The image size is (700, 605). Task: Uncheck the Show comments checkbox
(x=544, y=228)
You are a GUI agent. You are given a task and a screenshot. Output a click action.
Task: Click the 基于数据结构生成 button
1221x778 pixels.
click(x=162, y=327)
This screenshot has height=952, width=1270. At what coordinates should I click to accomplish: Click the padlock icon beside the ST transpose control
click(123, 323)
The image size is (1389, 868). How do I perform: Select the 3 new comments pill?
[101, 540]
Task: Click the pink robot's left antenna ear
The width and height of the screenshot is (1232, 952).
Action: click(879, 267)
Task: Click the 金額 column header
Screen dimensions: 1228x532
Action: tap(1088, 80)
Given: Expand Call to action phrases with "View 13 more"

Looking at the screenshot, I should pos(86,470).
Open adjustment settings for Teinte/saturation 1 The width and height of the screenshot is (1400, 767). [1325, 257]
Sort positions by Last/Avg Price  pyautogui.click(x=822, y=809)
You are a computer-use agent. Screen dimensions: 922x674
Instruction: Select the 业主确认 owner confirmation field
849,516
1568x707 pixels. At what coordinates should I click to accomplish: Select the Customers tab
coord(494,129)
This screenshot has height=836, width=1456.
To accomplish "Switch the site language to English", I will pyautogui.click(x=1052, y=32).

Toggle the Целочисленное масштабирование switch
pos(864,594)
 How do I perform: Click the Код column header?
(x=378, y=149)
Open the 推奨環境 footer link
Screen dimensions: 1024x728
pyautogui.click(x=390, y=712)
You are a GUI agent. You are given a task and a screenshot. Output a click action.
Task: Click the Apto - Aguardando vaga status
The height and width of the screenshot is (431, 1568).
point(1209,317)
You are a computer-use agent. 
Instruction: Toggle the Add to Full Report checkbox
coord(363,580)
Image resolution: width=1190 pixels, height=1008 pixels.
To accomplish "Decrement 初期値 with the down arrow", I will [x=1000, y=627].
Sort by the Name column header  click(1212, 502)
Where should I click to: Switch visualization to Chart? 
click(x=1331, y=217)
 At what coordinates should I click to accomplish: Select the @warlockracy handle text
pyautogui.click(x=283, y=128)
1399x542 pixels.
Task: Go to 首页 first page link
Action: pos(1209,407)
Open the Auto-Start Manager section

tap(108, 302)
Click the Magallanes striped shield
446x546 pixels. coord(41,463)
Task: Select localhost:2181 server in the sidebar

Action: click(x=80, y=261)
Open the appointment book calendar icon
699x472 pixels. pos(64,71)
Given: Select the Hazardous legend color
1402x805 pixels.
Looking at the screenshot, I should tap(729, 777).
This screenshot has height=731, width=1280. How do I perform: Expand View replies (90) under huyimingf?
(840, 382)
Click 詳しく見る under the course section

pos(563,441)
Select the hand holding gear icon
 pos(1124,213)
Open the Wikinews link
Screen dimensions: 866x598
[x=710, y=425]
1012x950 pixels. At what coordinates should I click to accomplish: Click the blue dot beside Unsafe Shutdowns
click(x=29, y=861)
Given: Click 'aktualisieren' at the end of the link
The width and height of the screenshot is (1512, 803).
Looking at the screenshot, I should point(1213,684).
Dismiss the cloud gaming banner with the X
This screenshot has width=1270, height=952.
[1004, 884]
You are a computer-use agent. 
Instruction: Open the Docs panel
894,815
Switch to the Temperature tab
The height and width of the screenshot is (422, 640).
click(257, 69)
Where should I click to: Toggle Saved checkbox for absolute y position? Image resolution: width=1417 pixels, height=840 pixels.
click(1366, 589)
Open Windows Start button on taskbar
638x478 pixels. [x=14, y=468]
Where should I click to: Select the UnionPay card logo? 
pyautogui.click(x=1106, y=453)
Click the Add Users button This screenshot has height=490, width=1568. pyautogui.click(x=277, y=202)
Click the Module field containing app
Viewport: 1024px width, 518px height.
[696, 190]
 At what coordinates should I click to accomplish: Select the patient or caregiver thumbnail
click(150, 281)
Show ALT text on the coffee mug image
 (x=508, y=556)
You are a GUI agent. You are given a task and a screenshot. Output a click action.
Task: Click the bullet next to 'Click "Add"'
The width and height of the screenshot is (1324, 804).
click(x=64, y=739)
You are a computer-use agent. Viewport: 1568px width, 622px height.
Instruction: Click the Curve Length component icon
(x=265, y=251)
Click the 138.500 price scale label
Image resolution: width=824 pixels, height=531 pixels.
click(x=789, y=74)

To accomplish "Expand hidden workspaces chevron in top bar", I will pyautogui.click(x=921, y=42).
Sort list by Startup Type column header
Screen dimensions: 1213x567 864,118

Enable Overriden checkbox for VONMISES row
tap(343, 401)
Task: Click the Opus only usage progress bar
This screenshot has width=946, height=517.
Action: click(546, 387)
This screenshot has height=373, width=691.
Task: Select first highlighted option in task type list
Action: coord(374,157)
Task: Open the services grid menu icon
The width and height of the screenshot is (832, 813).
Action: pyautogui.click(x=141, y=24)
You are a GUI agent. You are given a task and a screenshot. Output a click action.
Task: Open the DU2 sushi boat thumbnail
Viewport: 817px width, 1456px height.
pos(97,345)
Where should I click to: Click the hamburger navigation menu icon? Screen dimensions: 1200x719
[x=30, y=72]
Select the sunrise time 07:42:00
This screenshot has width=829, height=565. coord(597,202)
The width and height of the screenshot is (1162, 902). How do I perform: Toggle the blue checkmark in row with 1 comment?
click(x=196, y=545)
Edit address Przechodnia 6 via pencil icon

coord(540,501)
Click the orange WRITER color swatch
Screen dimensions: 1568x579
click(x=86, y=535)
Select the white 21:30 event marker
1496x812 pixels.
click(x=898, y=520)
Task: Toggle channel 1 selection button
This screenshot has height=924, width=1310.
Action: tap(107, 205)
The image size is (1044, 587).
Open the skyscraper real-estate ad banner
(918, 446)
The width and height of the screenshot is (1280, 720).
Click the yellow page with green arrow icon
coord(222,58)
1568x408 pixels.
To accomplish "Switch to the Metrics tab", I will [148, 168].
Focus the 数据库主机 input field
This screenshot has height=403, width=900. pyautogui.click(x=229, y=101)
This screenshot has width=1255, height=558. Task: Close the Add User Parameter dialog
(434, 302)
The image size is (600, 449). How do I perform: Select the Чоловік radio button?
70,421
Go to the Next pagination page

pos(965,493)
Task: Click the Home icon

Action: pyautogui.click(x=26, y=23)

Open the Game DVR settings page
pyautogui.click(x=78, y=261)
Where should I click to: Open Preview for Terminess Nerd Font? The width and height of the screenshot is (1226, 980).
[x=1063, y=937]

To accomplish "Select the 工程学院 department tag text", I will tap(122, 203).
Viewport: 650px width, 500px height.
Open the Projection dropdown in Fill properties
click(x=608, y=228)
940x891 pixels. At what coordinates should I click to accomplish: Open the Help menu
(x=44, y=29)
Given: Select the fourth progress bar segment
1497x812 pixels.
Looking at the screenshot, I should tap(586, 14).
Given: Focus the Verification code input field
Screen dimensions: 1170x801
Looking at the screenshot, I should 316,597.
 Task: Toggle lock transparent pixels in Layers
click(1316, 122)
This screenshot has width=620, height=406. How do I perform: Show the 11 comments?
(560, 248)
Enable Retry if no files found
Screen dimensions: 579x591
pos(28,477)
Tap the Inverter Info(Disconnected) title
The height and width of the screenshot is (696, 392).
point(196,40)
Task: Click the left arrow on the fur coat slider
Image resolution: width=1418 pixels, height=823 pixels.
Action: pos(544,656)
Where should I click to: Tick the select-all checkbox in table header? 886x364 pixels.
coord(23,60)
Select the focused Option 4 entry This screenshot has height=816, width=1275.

******************************

### Problem requirements:
Word for word, output the lines of the data from its first line through the line where "Sort by the" appears, and stop there.

### Answer section:
The image size is (700, 605). Task: Uncheck the Show comments checkbox
(x=544, y=228)
You are a GUI agent. You are given a task and a screenshot. Output a click action.
Task: Click the 基于数据结构生成 button
1221x778 pixels.
click(x=162, y=327)
This screenshot has height=952, width=1270. At what coordinates should I click to accomplish: Click the padlock icon beside the ST transpose control
click(123, 323)
The image size is (1389, 868). How do I perform: Select the 3 new comments pill?
[101, 540]
Task: Click the pink robot's left antenna ear
The width and height of the screenshot is (1232, 952).
Action: click(879, 267)
Task: Click the 金額 column header
Screen dimensions: 1228x532
Action: tap(1088, 80)
Given: Expand Call to action phrases with "View 13 more"

Looking at the screenshot, I should pos(86,470).
Open adjustment settings for Teinte/saturation 1 The width and height of the screenshot is (1400, 767). [1325, 257]
Sort positions by Last/Avg Price  pyautogui.click(x=822, y=809)
You are a computer-use agent. Screen dimensions: 922x674
Instruction: Select the 业主确认 owner confirmation field
849,516
1568x707 pixels. At what coordinates should I click to accomplish: Select the Customers tab
coord(494,129)
This screenshot has height=836, width=1456.
To accomplish "Switch the site language to English", I will pyautogui.click(x=1052, y=32).

Toggle the Целочисленное масштабирование switch
pos(864,594)
 How do I perform: Click the Код column header?
(x=378, y=149)
Open the 推奨環境 footer link
Screen dimensions: 1024x728
pyautogui.click(x=390, y=712)
You are a GUI agent. You are given a task and a screenshot. Output a click action.
Task: Click the Apto - Aguardando vaga status
The height and width of the screenshot is (431, 1568).
point(1209,317)
You are a computer-use agent. 
Instruction: Toggle the Add to Full Report checkbox
coord(363,580)
Image resolution: width=1190 pixels, height=1008 pixels.
To accomplish "Decrement 初期値 with the down arrow", I will [x=1000, y=627].
Sort by the Name column header  click(1212, 502)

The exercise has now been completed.